Bellorín Petray utiliza la información del clima para tomar decisiones sobre las actividades agrícolas que planifica para su cafetal. “Juega”, por mencionar ese término, con los momentos adecuados para aplicar los biofertilizantes o abonos. Conoce bien el comportamiento de las plagas y enfermedades, las cuales también están bajo un sistema de monitoreo.

La información climática llega diariamente a su teléfono inteligente a través de una aplicación llamada Clima y Café, a la cual hasta la fecha están inscritos 400 productores.

Desde El Bálsamo Abajo, a unos cinco kilómetros, otro pequeño productor, José Aquiles Espinoza, comparte con todos sus vecinos por mensajería simple o por WhatsApp los datos que arroja una estación meteorológica instalada en su finca de seis manzanas.

Henry Mendoza, funcionario de Cafenica, detalló que 21 estaciones meteorológicas, distribuidas en los cuatro departamentos que cubre el proyecto, trasladan información diaria a la sede de la institución en Matagalpa para la vigilancia climática.
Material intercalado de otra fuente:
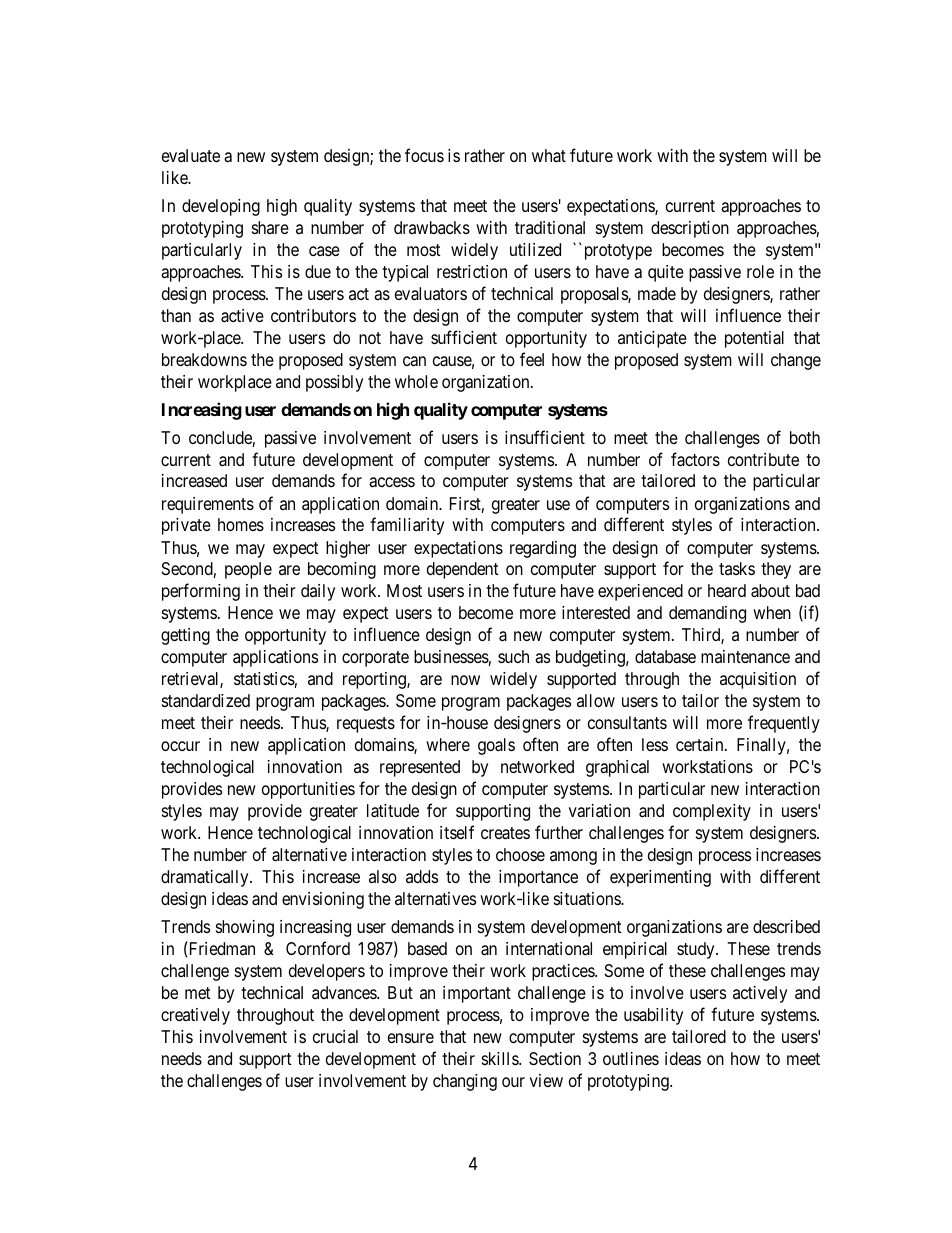 This screenshot has height=1233, width=952. I want to click on developing, so click(221, 207).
El análisis climático es diseminado entre los productores asociados a través de la aplicación telefónica y bajo el concepto de Sistema de Alerta Temprana.
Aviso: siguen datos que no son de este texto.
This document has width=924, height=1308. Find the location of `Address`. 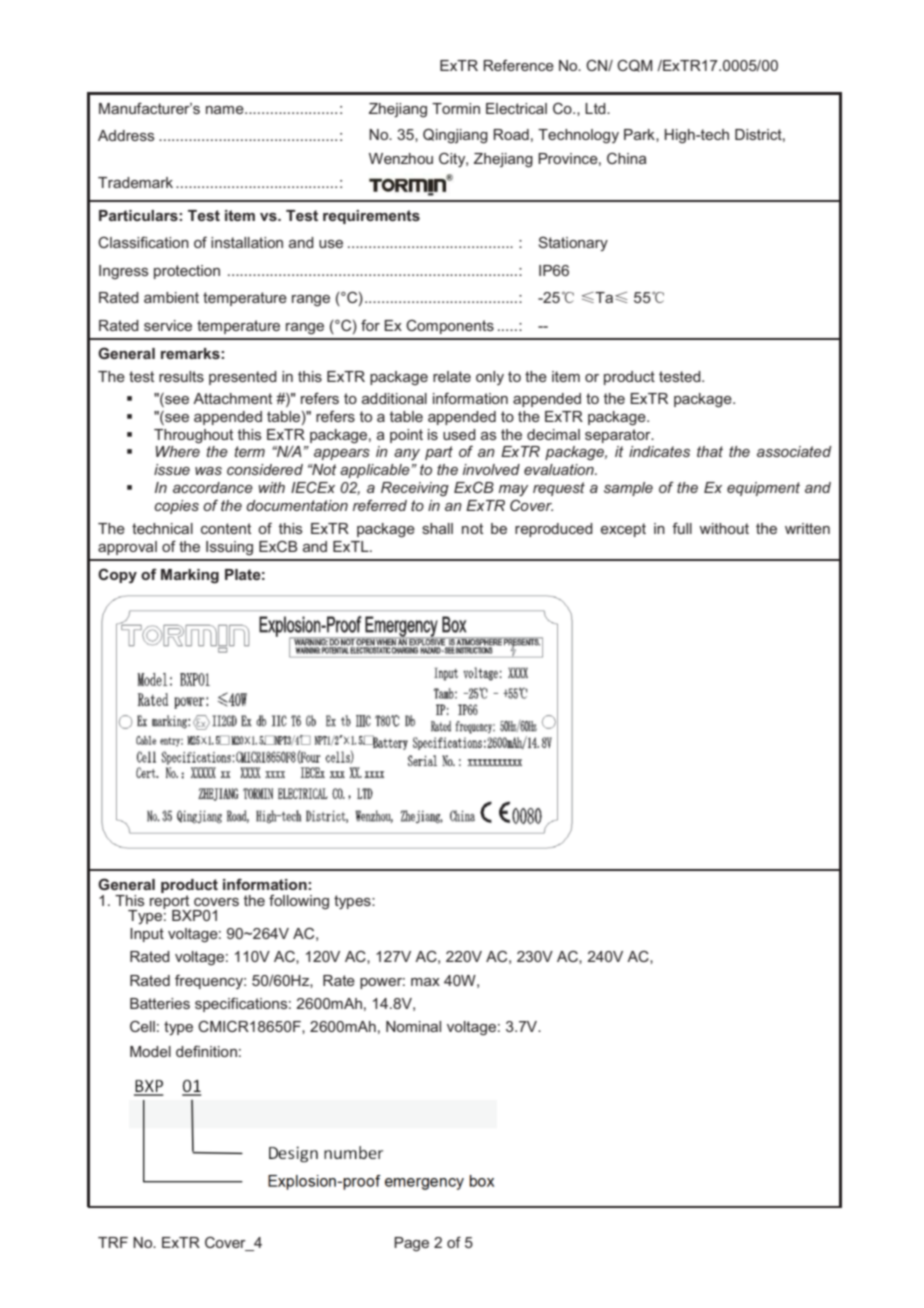

Address is located at coordinates (126, 135).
La aplicación ofrece un pronóstico del tiempo para los próximo 10 o 12 días y allí mismo se indica el nivel de incidencia de las plagas y su interacción con el clima.

Asimismo, por medio de cartulinas, pegadas a la pared de un lado del corredor de su casa, Espinoza realiza un análisis estadístico y gráfico del comportamiento del clima: pluviometría, temperatura ambiente, humedad ambiente, temperatura y humedad del suelo. Cuenta con un dato histórico general de 33 años, elaborado por el Instituto Nicaragüense de Estudios Territoriales (Ineter) y con 15 meses de información local.

Algunas conclusiones preliminares dan pistas del comportamiento de las plagas y enfermedades con respecto a la variabilidad climática.

“En agosto tuvimos un 6% de la roya y en ese mes se registraron temperaturas de 29.7 grados y llovió menos, 203 milímetros”, mencionó.

También mostró datos interrelacionados de incidencia de broca con temperaturas y precipitaciones. Dijo que se observó un pequeño repunte en mayo, cuando el grano empieza a llenarse. El nivel crítico de esta plaga es el 2%.

Un ejemplo de alerta temprana es cuando la información del clima muestra una temperatura de 30 grados. “Eso nos indica que no podemos aplicar ningún producto en las plantaciones”, dijo el productor.

Igualemente, los caficultores que siguen la información climática observan el pronóstico de lluvias para saber en qué momento aplicar los fertilizantes.

Calidad y sostenibilidad

Explicó que la finalidad de la observación climática y el levantamiento de información en el manejo de los cafetales es llegar a la comprensión de los efectos del cambio climático, para realizar acciones de adaptación.

“Queremos producir más, sembrando variedades que sean más resistentes a las plagas y enfermedades, y que a la vez den calidad en la taza. También sin dañar el medioambiente”, dijo Bellorín Petray.